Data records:

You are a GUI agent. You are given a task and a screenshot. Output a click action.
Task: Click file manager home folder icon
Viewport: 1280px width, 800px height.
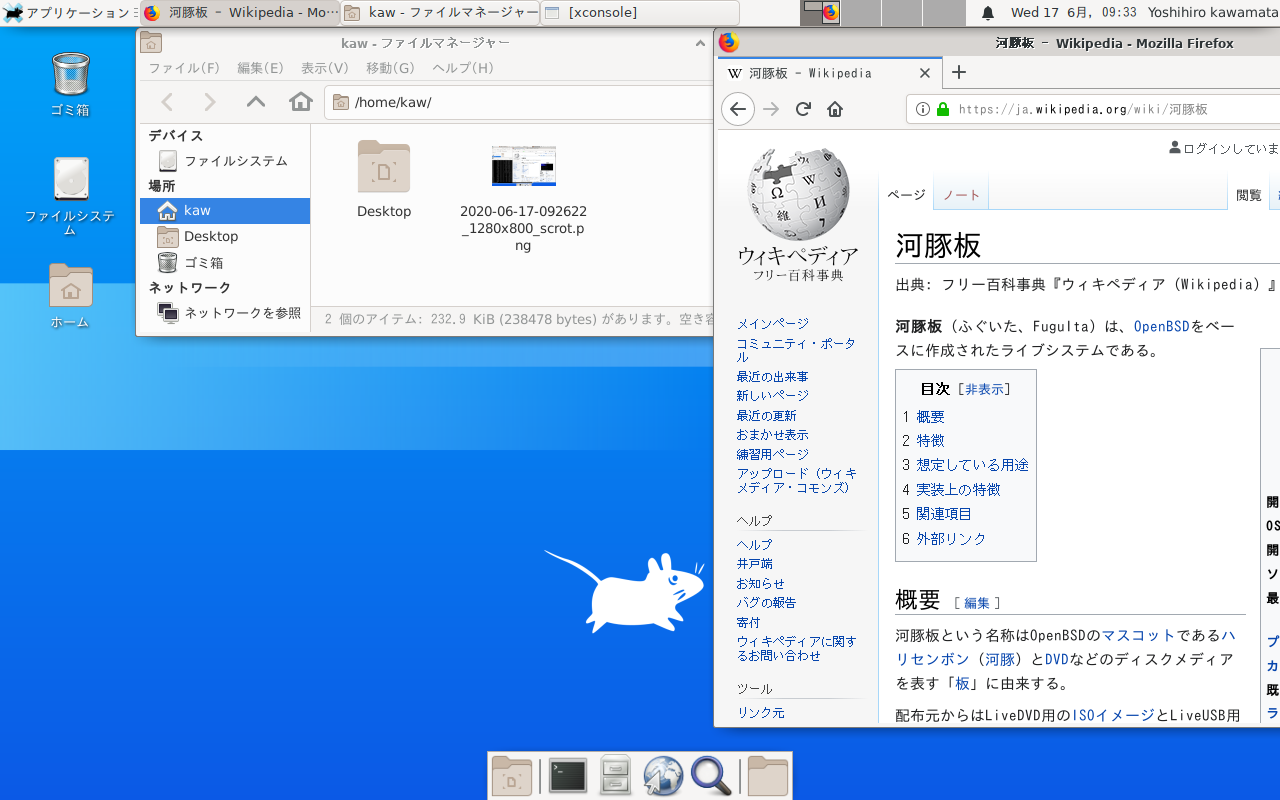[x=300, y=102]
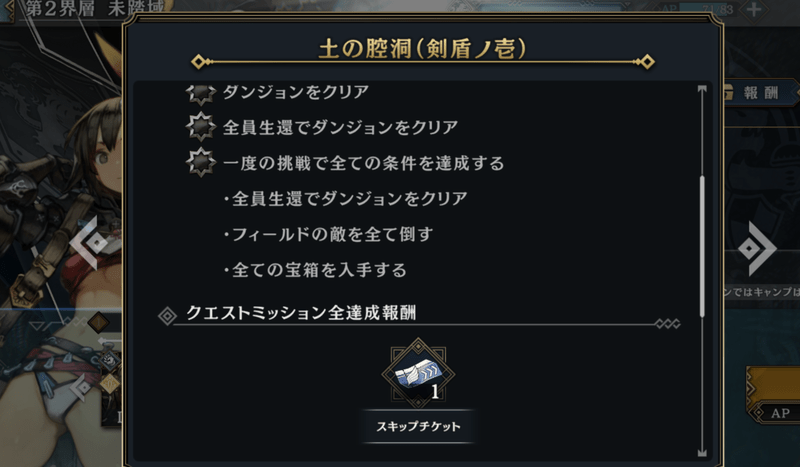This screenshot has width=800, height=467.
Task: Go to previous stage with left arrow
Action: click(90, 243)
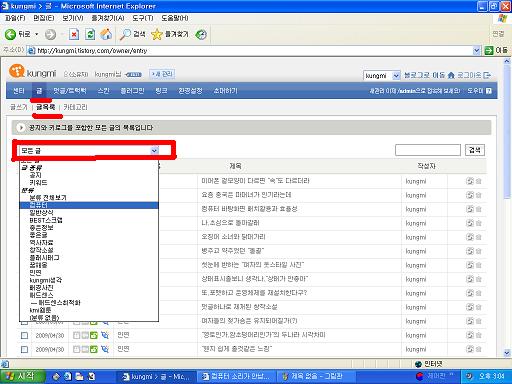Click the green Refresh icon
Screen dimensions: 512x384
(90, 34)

## Work to be completed
Can you repeat every line of the items above word for word, leaving out the pictures?

## Exercise response
You are a GUI agent. You are given a task and a screenshot. Output a click action.
Task: Click file manager home folder icon
Viewport: 1280px width, 800px height.
[x=300, y=102]
This screenshot has width=800, height=467.
Task: Go to previous stage with left arrow
Action: click(90, 243)
Click the green Refresh icon
Screen dimensions: 512x384
(90, 34)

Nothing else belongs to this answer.